About this task: Beginning with the line that holds "You are a GUI", copy each line exactly through the end of the entries, but leave the pictures out.

Stored data
..........

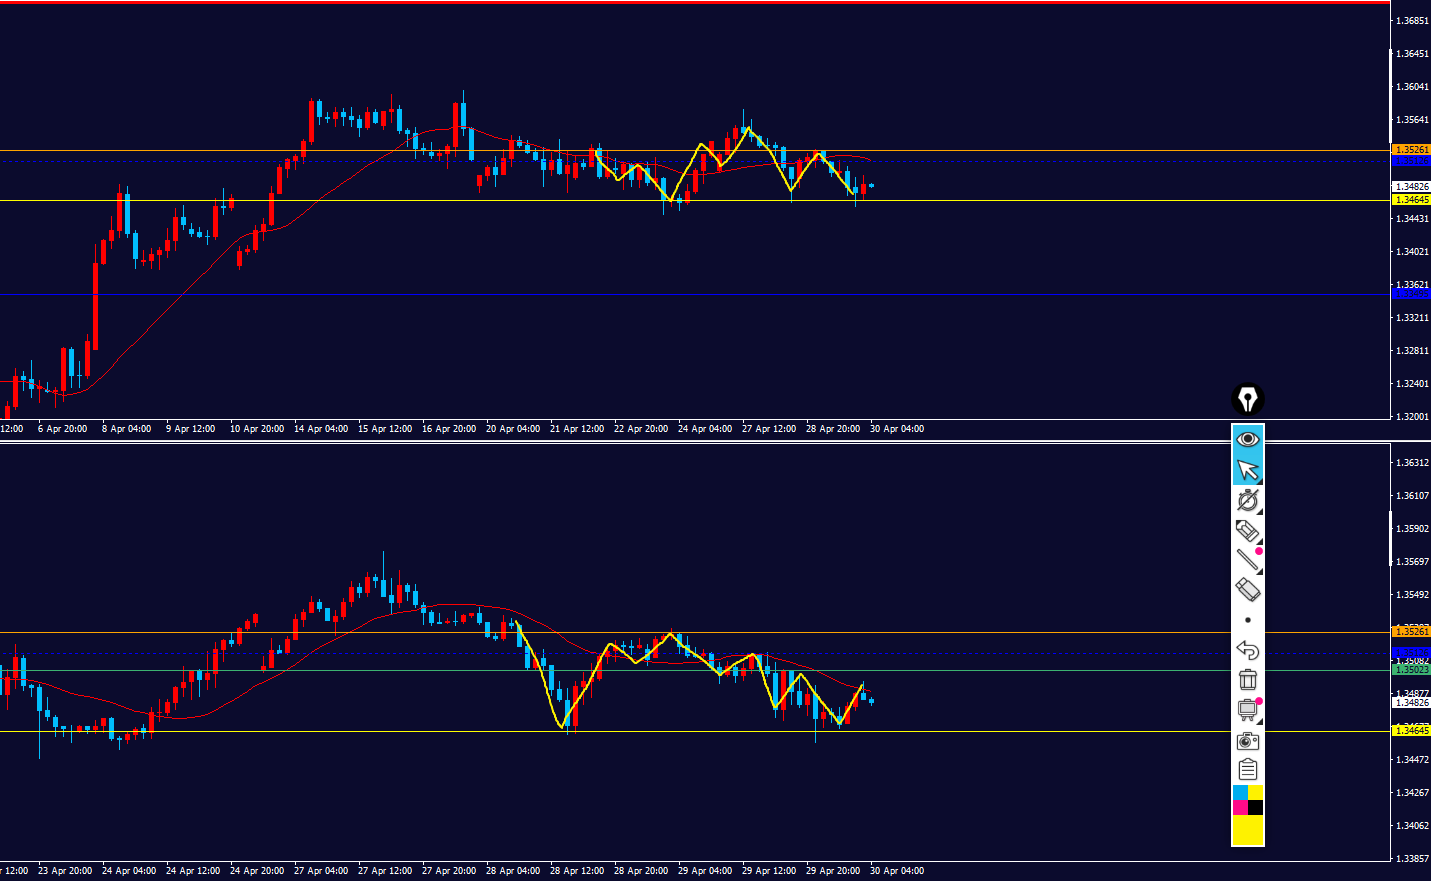Open the clipboard notes icon
Viewport: 1431px width, 881px height.
(x=1247, y=769)
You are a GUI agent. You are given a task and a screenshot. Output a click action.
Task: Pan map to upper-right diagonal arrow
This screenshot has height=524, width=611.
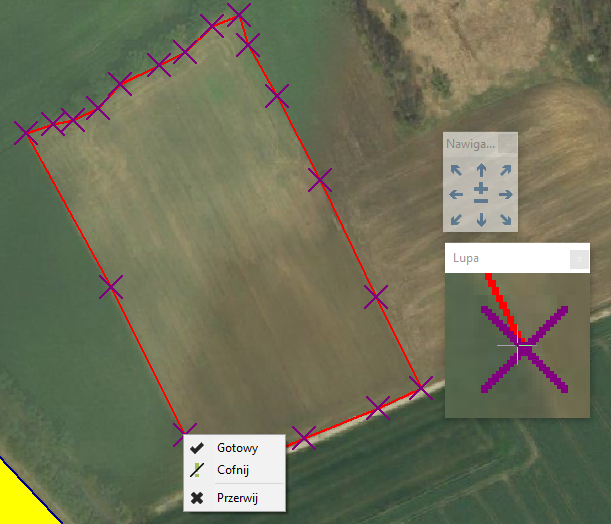506,170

..........

Your response:
You are a GUI agent. You are given a task and a screenshot. Output a click action.
Task: Pan map to upper-right diagonal arrow
This screenshot has height=524, width=611.
506,170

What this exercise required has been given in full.